Before I add Marco Polo himself to this scene of a lush growth of rhubarb in the mountains of Tangut, China, I wanted to perfect the waving hand, which in Adobe Animate is a Movie Clip symbol. Having animated the waving hand symbol, the movement is added to the cartoon as a Motion Tween.

Marco’s arm won’t be moving across the screen but my next Motion Tween challenge is two of Ghengis Khan’s camels laden with rhubarb, so I wanted to start with something simple.

Rhubarb Titles

Here’s the rough cut version of the titles of my Brief History of Rhubarb animation. There’s lots of little improvements I could make to this but I need to see the whole two or three minute film first before I get into those final touches.

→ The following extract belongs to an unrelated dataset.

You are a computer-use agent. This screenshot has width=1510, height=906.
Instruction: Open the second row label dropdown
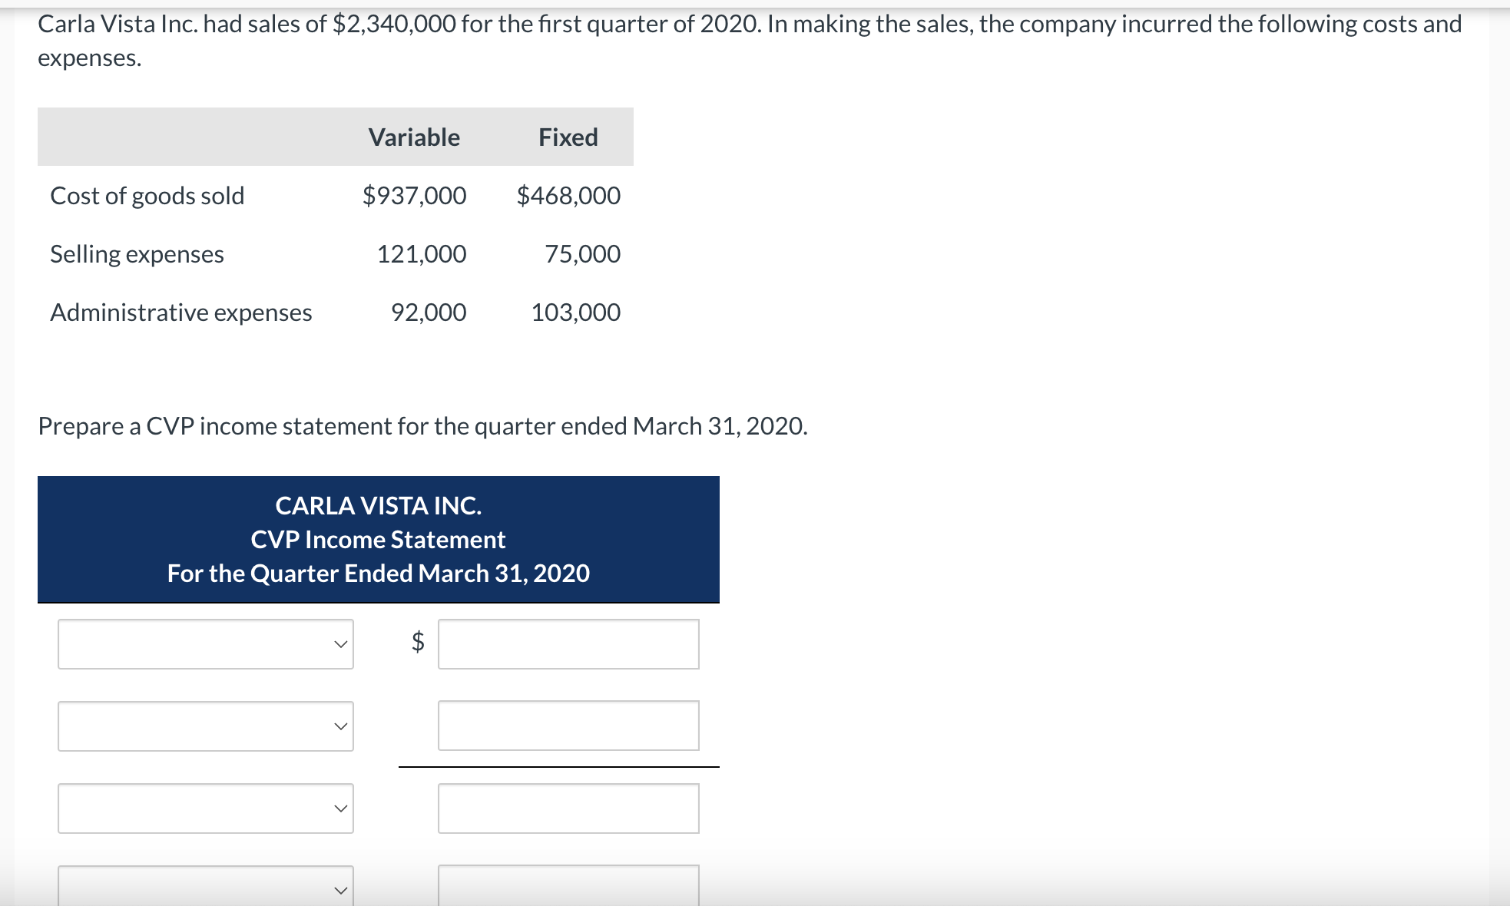click(x=204, y=725)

Like so many wildlife photographers, I’ve gone for a bit of slow motion in my opening shot of a mammoth discovering that rhubarb leaves contain oxalic acid and other chemicals as a defence against grazing animals. The slow motion wasn’t deliberate, but I’m still getting used to the timeline in Adobe Animate.

The Rhubarb Patch

Rhubarb Patch

Having sorted out such knotty issues as the mammoth’s trunk, I’m now turning my attention to the titles for my Rhubarb Festival animation. This suitably homespun title introduces the section where we meet the head gardener, Rhuben, leans over his garden gate to talk rhubarb.

Mammoth Task

Animated GIF: the final animation will be an HD mp4

As a change from Character Animator, I went to another Adobe program, Animate, for the mammoth sequence. There’s a tool that adds a mesh to my drawing, so that I can deform the shape from frame to frame. Also very useful is that if I bend the trunk on frame 25 of a sequence it will add a smooth transition. When I worked on Watership Down we had key animators, who drew the start and finish of the movement of a character and other animators who filled in the gaps, a process known as tweening.

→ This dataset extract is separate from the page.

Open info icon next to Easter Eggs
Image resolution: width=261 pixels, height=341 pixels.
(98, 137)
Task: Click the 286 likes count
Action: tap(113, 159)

Once I’d mastered the techniques of tweening and warping the mesh, I then had difficulty bringing the whole thing together. My final lesson was that everything: the mammoth’s trunk, its right ear, its left ear and even the tusks, which don’t move at all, needed

Rhubarb Sketchbook

sketchbook

I’ve got most of my Brief History of Rhubarb animation in the can and all the artwork completed but I’m still working on the scene where a man picks up glass of rhubarb aperitif. It’s a surprisingly tricky bit of animation to get right but I’m determined not to fudge it and ‘cheat’, so hopefully I’ll get it to work smoothly over the weekend.

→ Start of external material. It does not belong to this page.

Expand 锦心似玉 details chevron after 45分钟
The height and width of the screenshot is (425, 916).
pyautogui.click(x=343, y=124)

In the meantime I’m planning my next animation for the Rhubarb Festival Richard Bell’s Rhubarb Triangle Sketchbook.

My storyboard (above) gives the gist of it, a sketchbook brought to life, with the drawn characters, such as a Middleton collier, telling the story themselves. I’ll then pan around the page for close-ups of relevant pen and watercolour drawings.

storyboard

I’m using picture maps and pen and watercolour drawings that I drew for my booklet Walks in the Rhubarb Triangle, so I’ve got plenty of material to choose from to tell my story and conjure up an impression of Rhubarb Triangle country.

The Elusive Glass of Zucca

Rabarbaro Zucca

A man walks into a bar, not just any bar, this is the famed Zucca’s Bar in Milan, and orders the speciality, Rabarbaro Zucca, a rhubarb-based aperitif. But he’s out of luck, I’m only halfway through the tutorial on how a character picks up an object in the Adobe Character Animator tutorial, so he’s going to have to wait until tomorrow to finally get that drink.

The Rhubarb Express

My latest animation: the Rhubarb Express from Ardsley Station in the heart of Rhubarb Triangle, taking forced rhubarb to London.